The Tellers returned to the Los Alamos facility in the early 1950s. Working with Nick Metropolis, Marshall Rosenbluth and Ariana Rosenbluth, the Tellers helped to develop a program for the computer built by Metropolis. As put in Teller’s memoir, the program used a “repetitive application of probabilistic selection to describe a simple two-dimensional model of a liquid.” Together, they designed the first practical application of the Monte Carlo system, which was a statistical procedure introduced by Stan Ulam with the help of John von Neumann. In 1953, the group published a paper entitled “Equation of State Calculations by Fast Computing Machines” in the Journal of Chemical Physics.

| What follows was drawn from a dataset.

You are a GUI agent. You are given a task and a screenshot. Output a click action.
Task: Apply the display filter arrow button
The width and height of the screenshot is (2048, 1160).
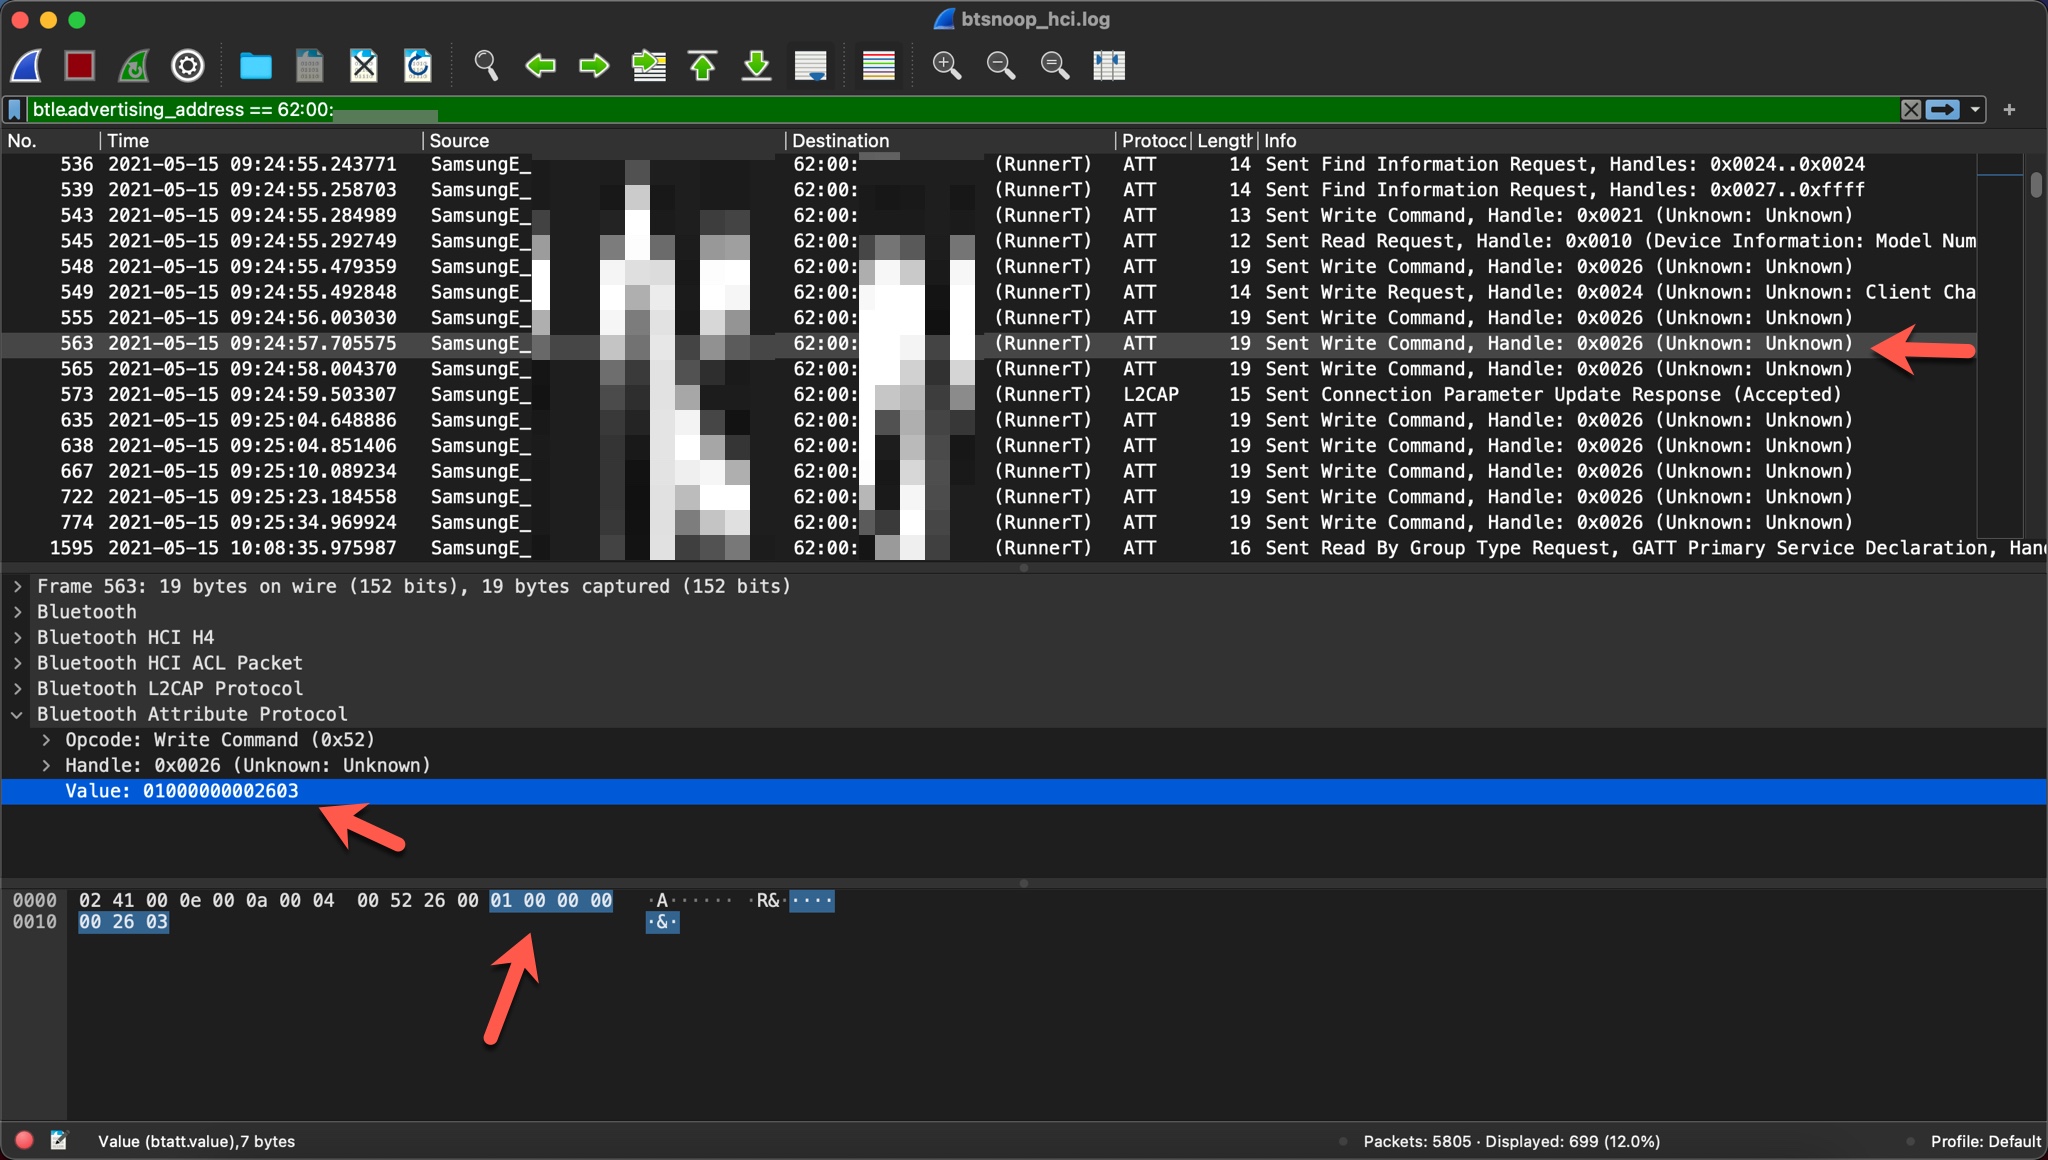(1942, 110)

The Tellers had two children: Paul and Wendy.
EARLY LIFE
Augusta Maria “Mici” Harkányi was born on April 30, 1909, in Hungary. Her father Ede Harkányi, a dedicated and influential Social Democrat, died a few years before World War I. A few years later, her mother remarried Aladar Schütz, a pediatrician. She had one brother, Ede (nicknamed Suki), and two step-brothers, Steven and Gávor.
Mici first met Edward Teller, a friend of her older brother Ede, in 1924. In his memoir, Edward described Mici as an independent and free spirited woman. In 1926, Mici began to study mathematics at the University of Budapest. During her time there, she also taught summer school at Odenwald Schule in Germany. She earned a Teacher’s Diploma from the University of Budapest in 1931.
Despite her close relationship with Edward, she decided to break up with him and move to the United States to study abroad for a few years. At the University of Pittsburgh, she studied sociology and psychology while earning her Masters in Personnel Work in 1933.
After returning to Hungary following her study-abroad, she reconnected with Teller, and they married on February 24, 1934, in Budapest. With Edward receiving attractive job offers and Mici having a strong desire to return to America, the couple moved to the United States in 1935. Both Mici and Edward decided to naturalize and they became American citizens on March 6, 1941.
LATER YEARS
In the late 1950s, the Tellers relocated to California where they lived for the rest of their lives. From the late 1960s to the early 1970s, Mici ran the Bay Area Pilot Project, a scholarship program for high school students planning to pursue undergraduate studies in science and mathematics.
At the age of 91, Augusta “Mici” Teller died from lung disease on June 4, 2000.